Bark's Bites: Buying a Cheap Car Is an Expensive Problem

Mark "Bark M." Baruth
by Mark "Bark M." Baruth
bark s bites buying a cheap car is an expensive problem

One of my favorite pieces that my dear older brother has ever written is his recount of his experience with Matt Farah’s Million Mile Lexus. His epic takedown of the very notion inspired a good amount of heartburn amongst the Best & Brightest, generating nearly half a thousand comments on the way to becoming one of the most viewed articles ever posted here.

I was reminded of it today when I was browsing through the new Facebook Marketplace for my zip code. There are dozens of cheap cars posted daily, ranging from $300 for a Suzuki Reno without a motor to $3,500 for a Jeep Grand Cherokee with a rear window that’s sadly fallen off its track, destined to lazily lay halfway down its frame for eternity. However, in each of the corresponding comments sections for the listed cars, at least one person asks the following question: “What’s wrong with it?”
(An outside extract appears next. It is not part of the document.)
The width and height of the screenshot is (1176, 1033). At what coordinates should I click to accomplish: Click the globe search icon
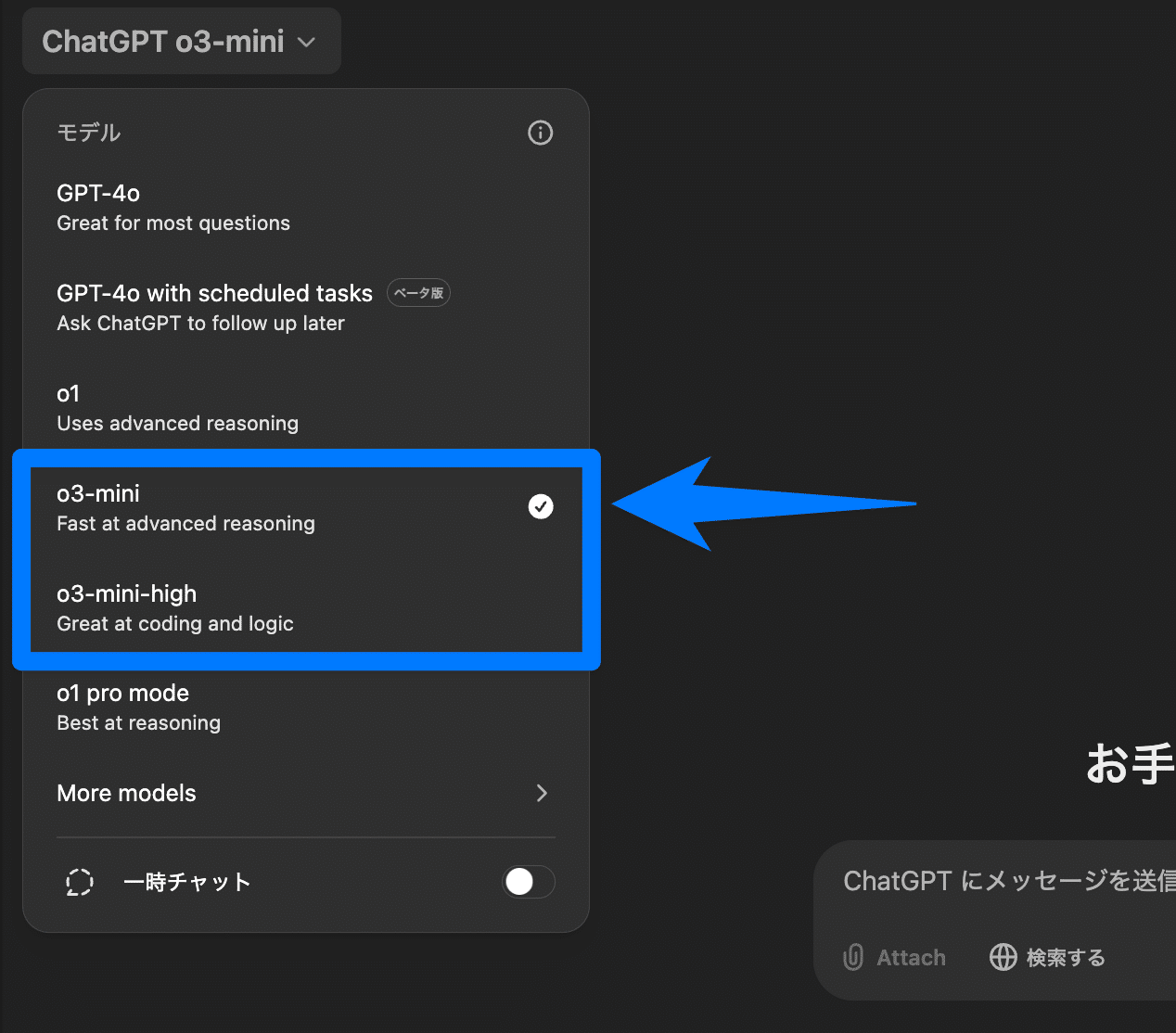(1003, 957)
And that’s when you begin to understand how buying a cheap car can become an incredibly harrowing, terrifying experience.
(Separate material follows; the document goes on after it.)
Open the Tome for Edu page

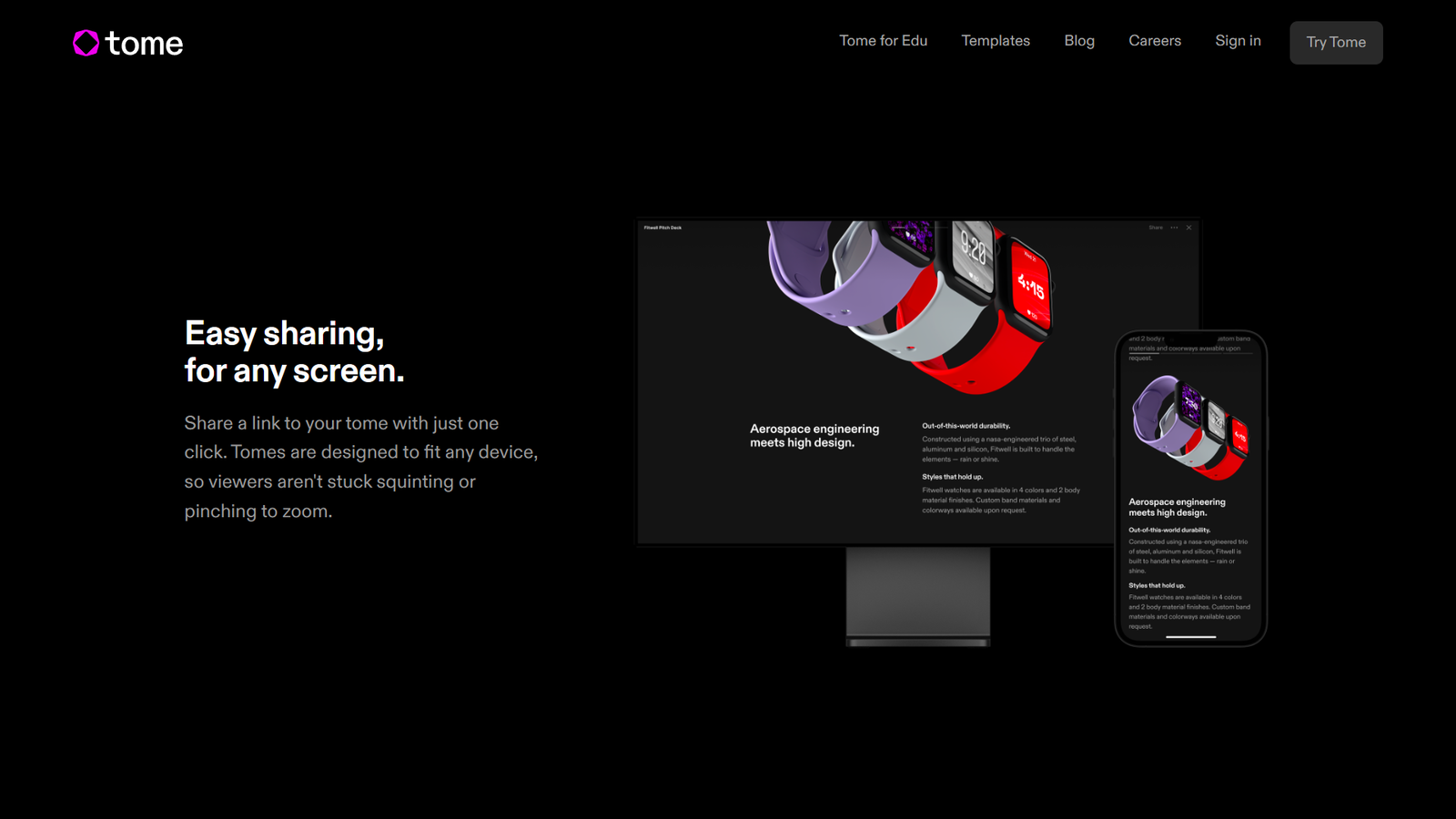pyautogui.click(x=883, y=41)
As any of you who’ve read my writings for any length of time are completely aware, I have limited wrenching skills — and that’s being kind to myself. I can change tires and adjust shocks, and that’s only born out of necessity from my autocrossing days. I’ve tried going down the cheap car path myself for a winter/airport car a couple of times, and it has yet to end well for me. But I can at least pop the hood and know if hoses are disconnected, or if there’s a leak somewhere. I generally understand the principles of how automobiles work.

What if you literally knew nothing about how a car functions and you only have $1,000 to buy a vehicle that’ll get you back and forth to your job that you will absolutely lose the first time that you’re late?
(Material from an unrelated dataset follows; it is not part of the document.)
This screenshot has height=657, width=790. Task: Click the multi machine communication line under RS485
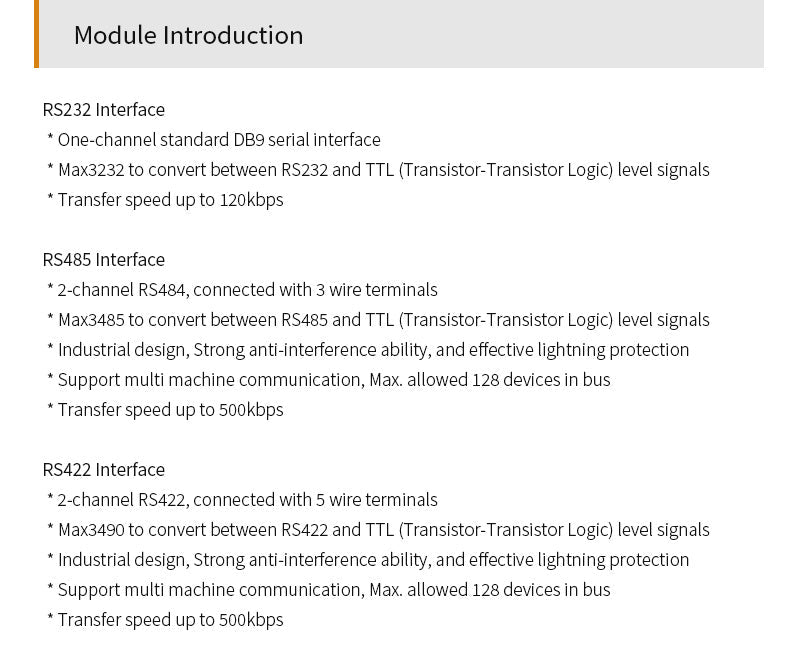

It’s easy to say that you should get a pre-purchase inspection of any used car that you buy. Problem is that your typical PPI runs about $100-200, which is a significant chunk of your budget when you only have $1,000 to start with. Also, that assumes that the car you have inspected checks out (which, to be honest, is unlikely). If something’s broken, you probably can’t afford to have it fixed anyway, so you’re just going to have to move along to the next car — and yet another PPI.

So what do you do? You end up asking the fox to guard the henhouse. “What’s wrong with it?” is the only defense you have against spending your last $1,000 on a car that breaks down seven days after you bought it. This question, nearly exclusively asked by women, is universally answered as such:

“Runs good, needs a little TLC. A/C is out, engine takes a little while to warm up. I’ve driven it for months with no problems.”

I’ve added punctuation where there’s typically none and used correct spelling, but you’re picking up what I’m putting down. There’s absolutely no way that anybody could discern anything of value from the description that is normally given of the car in question, and it’s just as unlikely that any potential buyer has the mechanical ability to inspect the vehicle as it’s unlikely that he or she would have the funds for a PPI (or even a CARFAX). If the buyer lives in one of the many states in this nation that require emissions or safety inspections, that’s a whole ‘nother ball of wax.

In essence, the buyer has become powerless in the process, forced to accept whatever vehicle matches their available funds. The buyer is now doomed to an endless cycle of buying cars that are as disposable as the clothes at Old Navy. As soon as the buyer purchases this car, they must immediately start saving for the next $1,000 car, because they know that the lifespan of their vehicle is extremely limited.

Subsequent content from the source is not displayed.